Customers often enjoy the convenience of one-stop shopping without having to drive several miles to the mall, but mixed-use buildings have a disadvantage. The building’s setup requires a unique allocation of occupancy costs among the tenants. Even the most experienced landlords may struggle to keep matters fair. Many of the overcharges found in lease audits are a result of the differences between retail and office lease language or industry practice.
Leased Space Configuration
This configuration presents a basic difference between an office and a retail lease. Retail space is mostly horizontal and, when expanding, builds on the original space. Retail space is based on leasable or occupied square footage and excludes lobbies and common areas.
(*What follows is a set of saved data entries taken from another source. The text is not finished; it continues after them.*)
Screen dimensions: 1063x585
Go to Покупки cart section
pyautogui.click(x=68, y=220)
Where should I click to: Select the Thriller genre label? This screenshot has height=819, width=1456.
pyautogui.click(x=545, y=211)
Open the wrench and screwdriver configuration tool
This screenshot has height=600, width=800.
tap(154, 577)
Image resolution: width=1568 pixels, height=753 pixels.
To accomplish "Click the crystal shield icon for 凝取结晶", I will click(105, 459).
Meanwhile, office space is vertical and can have several individual, separated suites that roll up into the total square footage for a lease. These suites may have different occupancy cost exclusions, base years, and rights. Office space may be stated as rentable square footage and include common areas and lobbies. The complexity of allocating costs to multiple office suites can often result in overcharges for both the office and retail tenants.
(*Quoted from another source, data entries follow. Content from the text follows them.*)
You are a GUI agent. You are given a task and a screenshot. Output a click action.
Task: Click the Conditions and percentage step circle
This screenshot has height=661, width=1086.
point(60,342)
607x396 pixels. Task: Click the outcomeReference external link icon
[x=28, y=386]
Additional Fees, or Pass-Through Costs
Pass-through costs refer to charges against a tenant that go beyond rent, such as common area maintenance fees, taxes, and insurance. In most situations, retail tenants often pay their own utilities, cleaning, and HVAC maintenance directly to the vendor. Due to the uniqueness of a mixed-use building, however, these expenses are frequently paid directly to the landlord.
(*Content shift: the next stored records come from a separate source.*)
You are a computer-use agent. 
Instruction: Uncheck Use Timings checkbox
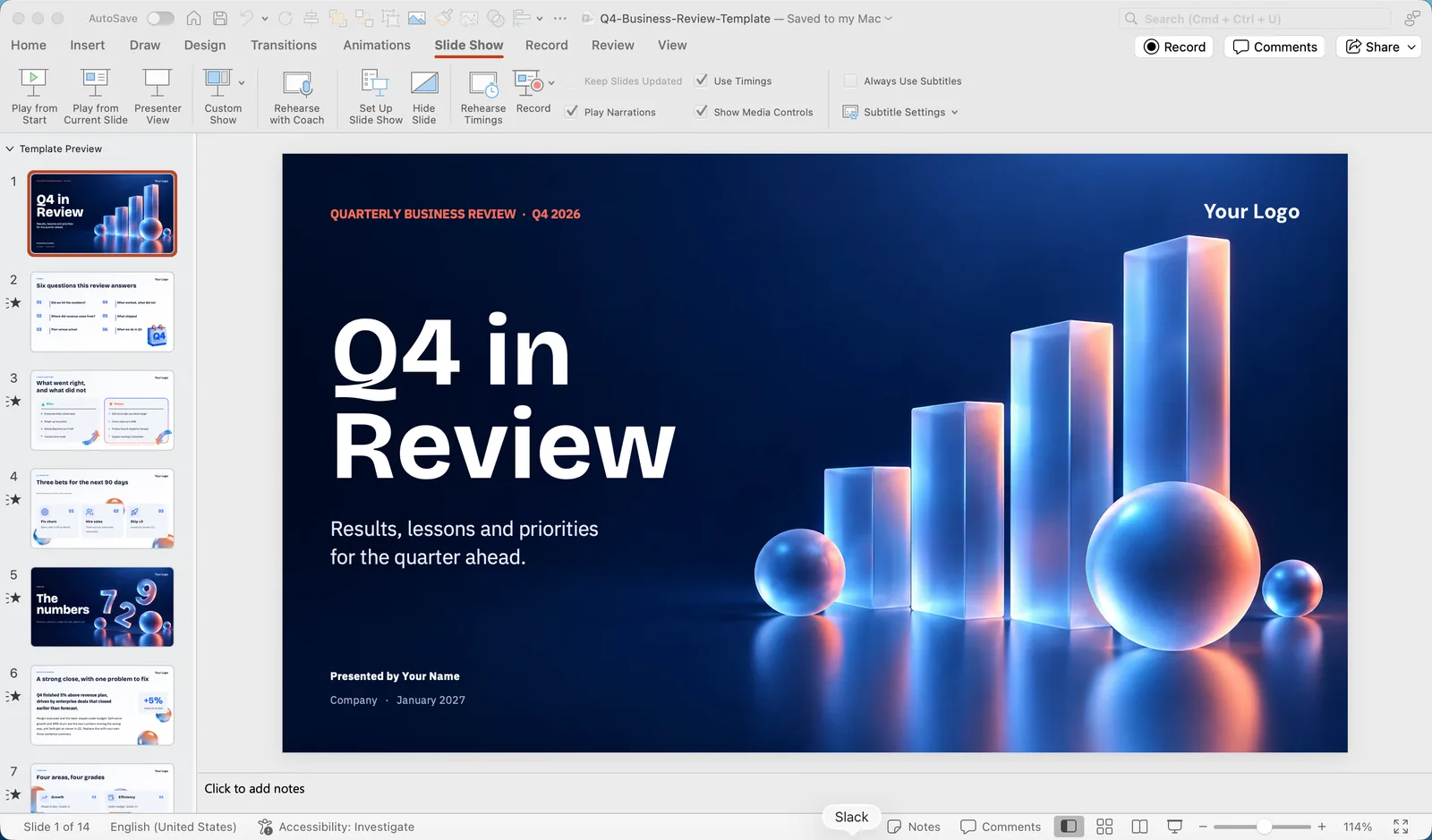[x=702, y=81]
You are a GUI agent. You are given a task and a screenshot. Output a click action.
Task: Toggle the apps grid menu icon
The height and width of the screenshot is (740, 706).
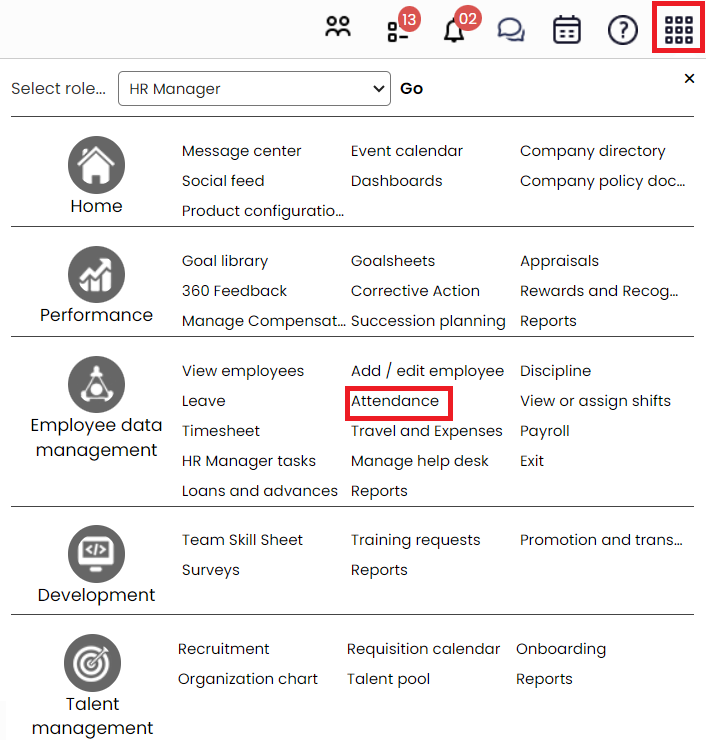pos(679,30)
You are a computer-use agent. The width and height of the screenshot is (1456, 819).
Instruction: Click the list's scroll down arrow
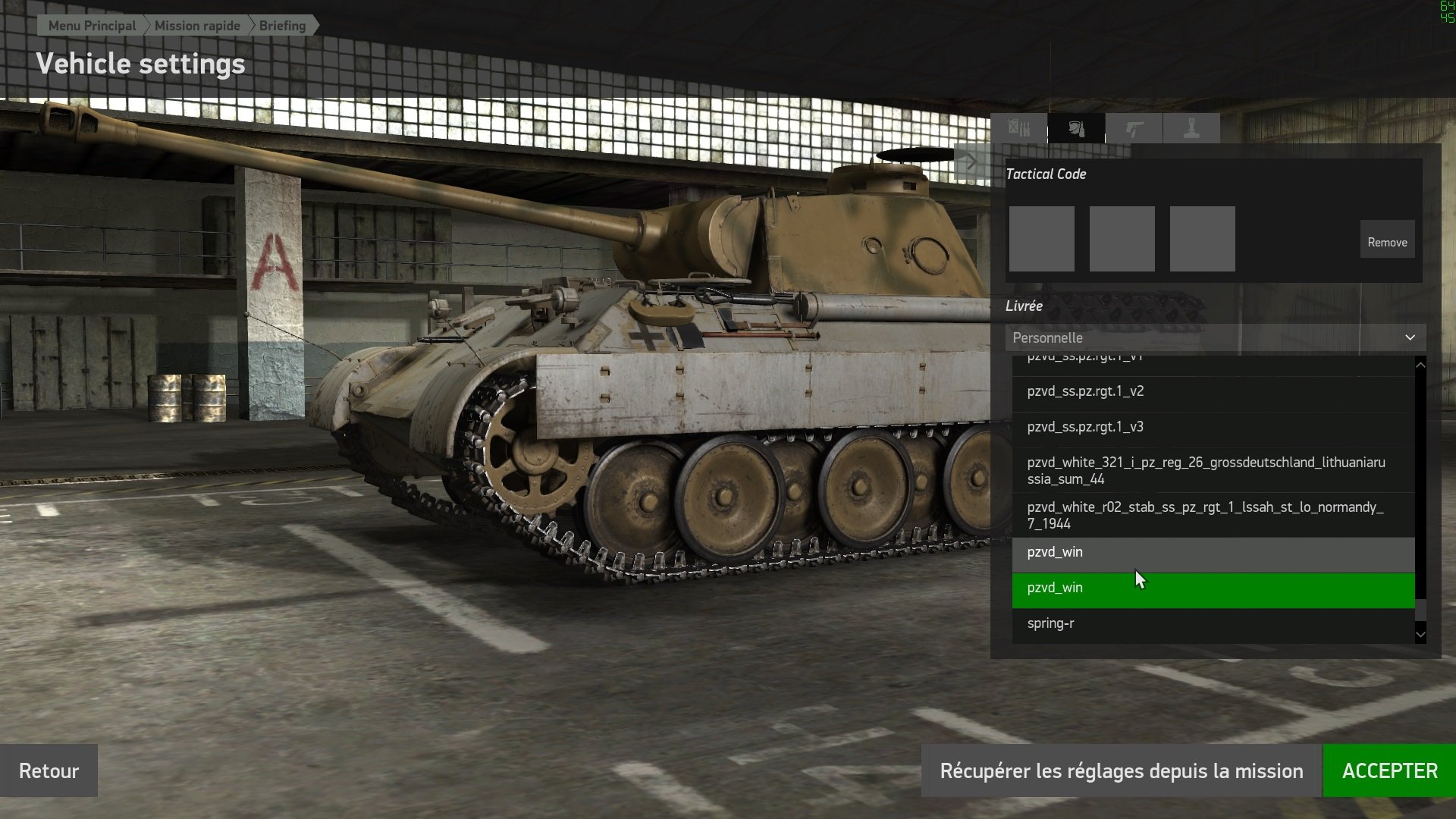point(1420,634)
Here are some major areas to consider:
- To avoid double payment, tenants should verify if credit for any pass-through cost was already taken out for the common area maintenance/operating expense statement.
- Office tenants usually pay more in overtime electricity usage, which could end up as a double payment if not credited against the operating statement.
- Office tenants often pay for parking on a per space basis. These tenants must verify that there are no additional parking expenses such as insurance, cleaning, R&M, or real estate taxes on the operating statement to avoid double payment.
- Office leases often include a Base Year clause where minimum rent accounts for a certain level of pass-through costs. On the other hand, most retail leases are triple net, where utilities, real estate taxes, and insurance is paid separately from rent. Retail tenants pay 100 percent of their pro-rata share of these expenses for any stated period.
- For more information, visit NRTA’s retail term glossary.
- Office leases usually calculate a base rent based on the operating expenses or real estate taxes for the first year of the lease. Because it is in the landlord’s best interest to have a low base year, the tenant should audit the base year early in the lease term.
Discussing the Gross-Up Clause
A gross-up, or extrapolation method, is unique to office leases. If stated in the lease, the landlord can extrapolate operating expenses based on a stated percentage occupancy level in the building. The gross-up clause kicks in when the building is not fully occupied. This is common in new buildings. If a lease allows a landlord to gross-up to a stated 95 percent occupancy level, and the building’s current occupancy level is less, then the landlord can increase the operating expenses as if the building were occupied at the 95 percent level. However, not every operating expense account is “grossed-up.” Only variable expenses that change with the level of occupancy should be adjusted.